Following the instructions, divers were allowed to undertake their individual pre-dive routines, involving breathing- and stretching exercises, meditation, and/or yoga. When the divers indicated that they were ready to dive, they were equipped with the underwater pulse oximeter. They then entered the water, accompanied by at least one experienced safety diver of their own choice.
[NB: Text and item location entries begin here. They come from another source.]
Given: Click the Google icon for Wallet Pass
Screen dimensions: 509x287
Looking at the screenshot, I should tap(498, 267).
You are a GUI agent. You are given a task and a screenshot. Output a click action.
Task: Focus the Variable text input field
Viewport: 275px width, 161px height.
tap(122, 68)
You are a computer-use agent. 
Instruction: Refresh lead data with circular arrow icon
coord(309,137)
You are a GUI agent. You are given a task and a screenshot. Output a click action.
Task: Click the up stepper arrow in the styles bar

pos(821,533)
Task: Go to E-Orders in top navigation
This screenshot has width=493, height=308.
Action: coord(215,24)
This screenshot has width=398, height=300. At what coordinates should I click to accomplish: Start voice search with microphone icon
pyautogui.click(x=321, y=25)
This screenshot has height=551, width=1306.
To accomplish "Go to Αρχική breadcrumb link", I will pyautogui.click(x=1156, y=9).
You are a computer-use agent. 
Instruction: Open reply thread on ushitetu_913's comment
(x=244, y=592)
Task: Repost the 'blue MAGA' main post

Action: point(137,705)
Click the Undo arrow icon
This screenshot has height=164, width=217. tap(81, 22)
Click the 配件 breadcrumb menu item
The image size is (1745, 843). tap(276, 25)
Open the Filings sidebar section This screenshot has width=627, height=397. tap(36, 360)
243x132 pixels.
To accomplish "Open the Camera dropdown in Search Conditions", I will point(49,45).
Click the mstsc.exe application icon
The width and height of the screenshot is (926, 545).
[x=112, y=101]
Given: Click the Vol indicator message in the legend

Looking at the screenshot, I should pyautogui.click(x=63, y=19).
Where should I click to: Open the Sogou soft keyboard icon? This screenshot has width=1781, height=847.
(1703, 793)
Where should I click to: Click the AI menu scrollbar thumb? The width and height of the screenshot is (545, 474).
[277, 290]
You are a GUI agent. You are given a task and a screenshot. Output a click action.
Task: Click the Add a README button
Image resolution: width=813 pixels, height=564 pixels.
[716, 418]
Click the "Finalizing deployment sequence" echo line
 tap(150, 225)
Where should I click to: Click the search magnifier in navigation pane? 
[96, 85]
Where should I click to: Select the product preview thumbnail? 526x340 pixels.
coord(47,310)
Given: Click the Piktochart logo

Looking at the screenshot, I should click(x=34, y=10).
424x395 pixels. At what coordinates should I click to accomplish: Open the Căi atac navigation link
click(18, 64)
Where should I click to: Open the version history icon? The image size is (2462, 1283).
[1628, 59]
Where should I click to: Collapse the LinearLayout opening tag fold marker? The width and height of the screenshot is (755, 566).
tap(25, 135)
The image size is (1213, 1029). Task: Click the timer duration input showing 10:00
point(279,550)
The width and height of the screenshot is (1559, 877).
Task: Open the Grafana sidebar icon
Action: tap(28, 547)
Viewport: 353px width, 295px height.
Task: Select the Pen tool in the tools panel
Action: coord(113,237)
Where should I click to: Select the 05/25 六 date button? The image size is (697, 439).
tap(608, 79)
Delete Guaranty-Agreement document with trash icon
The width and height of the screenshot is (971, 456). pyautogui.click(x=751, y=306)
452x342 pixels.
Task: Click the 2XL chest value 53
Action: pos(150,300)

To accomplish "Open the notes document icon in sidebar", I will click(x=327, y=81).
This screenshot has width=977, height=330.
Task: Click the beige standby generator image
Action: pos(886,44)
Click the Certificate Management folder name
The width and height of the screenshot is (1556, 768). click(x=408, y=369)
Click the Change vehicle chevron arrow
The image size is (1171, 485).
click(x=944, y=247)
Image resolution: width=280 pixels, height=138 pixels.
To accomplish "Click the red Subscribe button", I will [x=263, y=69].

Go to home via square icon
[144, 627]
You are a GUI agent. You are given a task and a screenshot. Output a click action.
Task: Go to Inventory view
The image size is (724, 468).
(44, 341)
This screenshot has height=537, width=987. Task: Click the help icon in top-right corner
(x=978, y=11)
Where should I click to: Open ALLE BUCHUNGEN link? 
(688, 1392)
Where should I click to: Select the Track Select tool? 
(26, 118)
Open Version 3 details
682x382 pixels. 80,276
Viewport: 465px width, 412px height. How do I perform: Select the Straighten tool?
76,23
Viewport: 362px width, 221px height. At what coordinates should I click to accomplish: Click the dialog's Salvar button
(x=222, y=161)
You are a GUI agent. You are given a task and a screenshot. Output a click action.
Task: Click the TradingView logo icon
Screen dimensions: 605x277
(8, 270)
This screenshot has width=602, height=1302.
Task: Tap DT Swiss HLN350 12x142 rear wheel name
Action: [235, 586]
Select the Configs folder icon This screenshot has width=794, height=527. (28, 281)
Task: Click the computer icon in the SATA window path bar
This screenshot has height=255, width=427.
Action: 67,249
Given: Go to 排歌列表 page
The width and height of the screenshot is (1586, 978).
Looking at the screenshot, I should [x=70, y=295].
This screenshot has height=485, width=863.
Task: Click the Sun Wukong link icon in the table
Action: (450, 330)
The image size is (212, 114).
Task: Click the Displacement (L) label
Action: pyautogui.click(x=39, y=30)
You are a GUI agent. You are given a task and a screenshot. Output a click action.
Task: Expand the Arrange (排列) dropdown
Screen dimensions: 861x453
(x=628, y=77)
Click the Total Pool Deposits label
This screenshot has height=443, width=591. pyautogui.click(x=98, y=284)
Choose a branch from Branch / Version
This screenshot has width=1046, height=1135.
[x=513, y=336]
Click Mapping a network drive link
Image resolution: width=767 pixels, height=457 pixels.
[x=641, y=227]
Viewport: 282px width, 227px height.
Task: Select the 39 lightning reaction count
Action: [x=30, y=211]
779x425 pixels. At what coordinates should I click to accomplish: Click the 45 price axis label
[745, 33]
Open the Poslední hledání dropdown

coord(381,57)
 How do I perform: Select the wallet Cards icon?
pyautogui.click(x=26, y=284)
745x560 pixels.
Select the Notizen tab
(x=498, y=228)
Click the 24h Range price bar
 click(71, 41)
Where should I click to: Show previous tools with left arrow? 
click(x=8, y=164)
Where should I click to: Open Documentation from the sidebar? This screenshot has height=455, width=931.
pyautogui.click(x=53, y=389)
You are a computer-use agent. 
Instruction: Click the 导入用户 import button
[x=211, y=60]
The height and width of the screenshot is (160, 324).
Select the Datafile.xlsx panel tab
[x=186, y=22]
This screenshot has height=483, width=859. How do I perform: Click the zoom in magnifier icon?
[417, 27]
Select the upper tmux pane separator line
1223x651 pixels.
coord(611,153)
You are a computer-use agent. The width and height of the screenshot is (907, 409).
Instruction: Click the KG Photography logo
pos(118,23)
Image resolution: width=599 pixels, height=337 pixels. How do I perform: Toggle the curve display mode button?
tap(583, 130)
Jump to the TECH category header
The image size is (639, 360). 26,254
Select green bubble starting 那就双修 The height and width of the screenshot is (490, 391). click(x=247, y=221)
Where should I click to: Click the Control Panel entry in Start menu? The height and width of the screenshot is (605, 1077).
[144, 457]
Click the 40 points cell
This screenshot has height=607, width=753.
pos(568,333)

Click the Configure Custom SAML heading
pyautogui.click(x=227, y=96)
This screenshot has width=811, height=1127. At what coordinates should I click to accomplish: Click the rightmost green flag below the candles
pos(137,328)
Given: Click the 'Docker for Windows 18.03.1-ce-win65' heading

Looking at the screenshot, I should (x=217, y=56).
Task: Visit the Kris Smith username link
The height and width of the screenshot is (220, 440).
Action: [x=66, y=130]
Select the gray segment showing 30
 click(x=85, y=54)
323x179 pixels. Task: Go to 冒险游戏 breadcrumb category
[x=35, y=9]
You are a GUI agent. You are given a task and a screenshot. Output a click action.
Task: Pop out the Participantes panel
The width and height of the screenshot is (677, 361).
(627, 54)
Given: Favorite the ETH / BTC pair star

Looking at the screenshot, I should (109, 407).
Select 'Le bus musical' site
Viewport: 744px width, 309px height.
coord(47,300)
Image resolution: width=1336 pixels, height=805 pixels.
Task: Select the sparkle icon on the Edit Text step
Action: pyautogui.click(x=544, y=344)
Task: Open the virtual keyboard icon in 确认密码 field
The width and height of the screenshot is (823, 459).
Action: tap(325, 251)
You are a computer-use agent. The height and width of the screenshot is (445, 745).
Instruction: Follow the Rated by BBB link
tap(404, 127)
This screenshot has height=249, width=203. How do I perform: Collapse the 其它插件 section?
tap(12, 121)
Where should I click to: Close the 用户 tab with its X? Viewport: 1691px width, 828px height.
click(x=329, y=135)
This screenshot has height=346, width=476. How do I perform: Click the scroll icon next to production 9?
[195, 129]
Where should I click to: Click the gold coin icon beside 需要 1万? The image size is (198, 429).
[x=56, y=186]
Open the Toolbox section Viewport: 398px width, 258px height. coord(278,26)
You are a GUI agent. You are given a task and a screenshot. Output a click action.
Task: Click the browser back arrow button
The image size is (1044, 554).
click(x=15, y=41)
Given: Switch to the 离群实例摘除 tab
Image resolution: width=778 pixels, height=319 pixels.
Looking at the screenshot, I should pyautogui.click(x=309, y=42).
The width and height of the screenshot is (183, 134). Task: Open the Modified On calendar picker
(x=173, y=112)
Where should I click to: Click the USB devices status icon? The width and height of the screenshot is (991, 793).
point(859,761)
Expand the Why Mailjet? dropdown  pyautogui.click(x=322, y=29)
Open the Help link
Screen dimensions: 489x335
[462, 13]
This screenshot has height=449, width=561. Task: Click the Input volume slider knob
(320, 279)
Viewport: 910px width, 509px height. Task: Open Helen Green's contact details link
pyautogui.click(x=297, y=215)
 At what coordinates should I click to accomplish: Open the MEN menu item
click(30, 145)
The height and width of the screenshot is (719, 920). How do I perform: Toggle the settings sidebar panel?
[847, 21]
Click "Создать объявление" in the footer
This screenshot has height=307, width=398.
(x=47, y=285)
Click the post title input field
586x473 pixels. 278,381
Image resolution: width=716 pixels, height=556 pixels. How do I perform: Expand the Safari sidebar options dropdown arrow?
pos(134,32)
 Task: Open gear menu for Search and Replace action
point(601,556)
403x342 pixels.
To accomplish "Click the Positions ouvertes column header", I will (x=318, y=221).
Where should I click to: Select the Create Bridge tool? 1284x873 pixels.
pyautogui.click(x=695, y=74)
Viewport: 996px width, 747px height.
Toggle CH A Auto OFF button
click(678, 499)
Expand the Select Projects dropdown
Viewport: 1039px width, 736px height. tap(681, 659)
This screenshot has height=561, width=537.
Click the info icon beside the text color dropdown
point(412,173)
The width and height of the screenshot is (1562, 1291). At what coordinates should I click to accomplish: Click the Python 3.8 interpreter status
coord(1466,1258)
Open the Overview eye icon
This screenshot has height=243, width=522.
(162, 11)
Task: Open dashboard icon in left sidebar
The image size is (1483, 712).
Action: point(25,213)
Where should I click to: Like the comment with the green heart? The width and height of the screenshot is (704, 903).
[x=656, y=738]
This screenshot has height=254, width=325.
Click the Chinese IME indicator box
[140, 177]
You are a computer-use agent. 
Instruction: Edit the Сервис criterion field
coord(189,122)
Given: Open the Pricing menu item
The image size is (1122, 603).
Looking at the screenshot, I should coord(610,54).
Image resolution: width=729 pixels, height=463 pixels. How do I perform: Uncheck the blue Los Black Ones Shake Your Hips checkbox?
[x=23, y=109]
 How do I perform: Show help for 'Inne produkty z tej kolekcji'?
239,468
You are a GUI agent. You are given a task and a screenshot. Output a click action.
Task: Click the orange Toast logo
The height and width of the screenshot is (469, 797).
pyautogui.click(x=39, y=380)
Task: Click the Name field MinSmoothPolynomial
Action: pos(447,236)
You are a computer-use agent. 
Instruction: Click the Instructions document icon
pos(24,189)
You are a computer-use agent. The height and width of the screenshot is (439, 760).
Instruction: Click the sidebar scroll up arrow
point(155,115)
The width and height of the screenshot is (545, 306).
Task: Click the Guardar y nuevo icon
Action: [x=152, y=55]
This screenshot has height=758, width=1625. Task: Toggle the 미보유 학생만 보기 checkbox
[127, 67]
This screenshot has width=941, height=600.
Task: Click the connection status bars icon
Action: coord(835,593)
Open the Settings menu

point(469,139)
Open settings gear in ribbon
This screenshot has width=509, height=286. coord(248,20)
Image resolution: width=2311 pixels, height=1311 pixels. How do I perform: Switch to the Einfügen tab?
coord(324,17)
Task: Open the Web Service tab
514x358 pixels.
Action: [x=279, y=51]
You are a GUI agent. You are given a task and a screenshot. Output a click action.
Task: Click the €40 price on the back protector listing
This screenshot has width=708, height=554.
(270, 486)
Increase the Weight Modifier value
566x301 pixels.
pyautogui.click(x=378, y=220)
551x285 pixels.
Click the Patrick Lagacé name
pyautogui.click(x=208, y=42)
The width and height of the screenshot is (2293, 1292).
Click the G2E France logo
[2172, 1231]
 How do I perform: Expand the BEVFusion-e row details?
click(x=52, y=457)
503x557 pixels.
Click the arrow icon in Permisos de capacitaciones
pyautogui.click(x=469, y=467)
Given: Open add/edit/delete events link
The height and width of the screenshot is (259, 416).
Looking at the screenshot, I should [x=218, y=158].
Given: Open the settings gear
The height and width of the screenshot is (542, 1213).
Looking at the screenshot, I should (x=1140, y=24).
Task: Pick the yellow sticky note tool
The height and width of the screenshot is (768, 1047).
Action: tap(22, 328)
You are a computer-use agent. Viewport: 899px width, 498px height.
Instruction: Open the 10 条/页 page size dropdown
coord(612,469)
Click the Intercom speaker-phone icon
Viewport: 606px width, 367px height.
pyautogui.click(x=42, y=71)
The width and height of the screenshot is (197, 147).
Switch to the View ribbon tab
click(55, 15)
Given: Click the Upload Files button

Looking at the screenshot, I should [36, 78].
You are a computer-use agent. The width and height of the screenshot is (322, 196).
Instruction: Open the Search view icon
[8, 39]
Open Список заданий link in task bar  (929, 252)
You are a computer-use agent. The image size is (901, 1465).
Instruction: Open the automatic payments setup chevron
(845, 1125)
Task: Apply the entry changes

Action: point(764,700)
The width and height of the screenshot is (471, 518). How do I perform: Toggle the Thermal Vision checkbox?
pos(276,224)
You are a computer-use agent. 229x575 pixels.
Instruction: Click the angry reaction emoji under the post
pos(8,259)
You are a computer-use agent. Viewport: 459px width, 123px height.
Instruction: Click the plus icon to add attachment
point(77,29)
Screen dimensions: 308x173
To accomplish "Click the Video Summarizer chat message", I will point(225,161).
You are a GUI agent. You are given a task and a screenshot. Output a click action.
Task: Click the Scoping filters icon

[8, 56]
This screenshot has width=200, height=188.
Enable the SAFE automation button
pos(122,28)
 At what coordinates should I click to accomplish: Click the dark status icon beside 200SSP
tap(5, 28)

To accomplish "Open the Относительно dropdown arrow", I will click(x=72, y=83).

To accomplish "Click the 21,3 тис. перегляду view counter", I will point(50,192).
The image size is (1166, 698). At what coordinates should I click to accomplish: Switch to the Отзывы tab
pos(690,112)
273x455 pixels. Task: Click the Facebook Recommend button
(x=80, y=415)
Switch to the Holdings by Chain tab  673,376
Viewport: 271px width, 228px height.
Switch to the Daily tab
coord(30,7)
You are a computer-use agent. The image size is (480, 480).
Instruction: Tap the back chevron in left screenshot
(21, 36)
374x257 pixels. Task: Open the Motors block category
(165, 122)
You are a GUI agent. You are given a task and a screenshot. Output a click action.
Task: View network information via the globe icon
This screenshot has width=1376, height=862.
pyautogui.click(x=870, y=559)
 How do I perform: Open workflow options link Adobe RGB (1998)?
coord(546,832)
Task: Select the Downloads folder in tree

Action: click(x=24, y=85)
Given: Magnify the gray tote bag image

All dives were performed from a freediving buoy with a weighted vertical line set at a self- and pre-determined depth. The diver was attached to the vertical line by a safety lanyard which prevented descent beyond the pre-determined depth but allowed early return if desired. All measurements were performed in open water, with mean water surface temperature of 22 °C and an ambient air temperature of 26 °C. Water temperature was decreasing with depth.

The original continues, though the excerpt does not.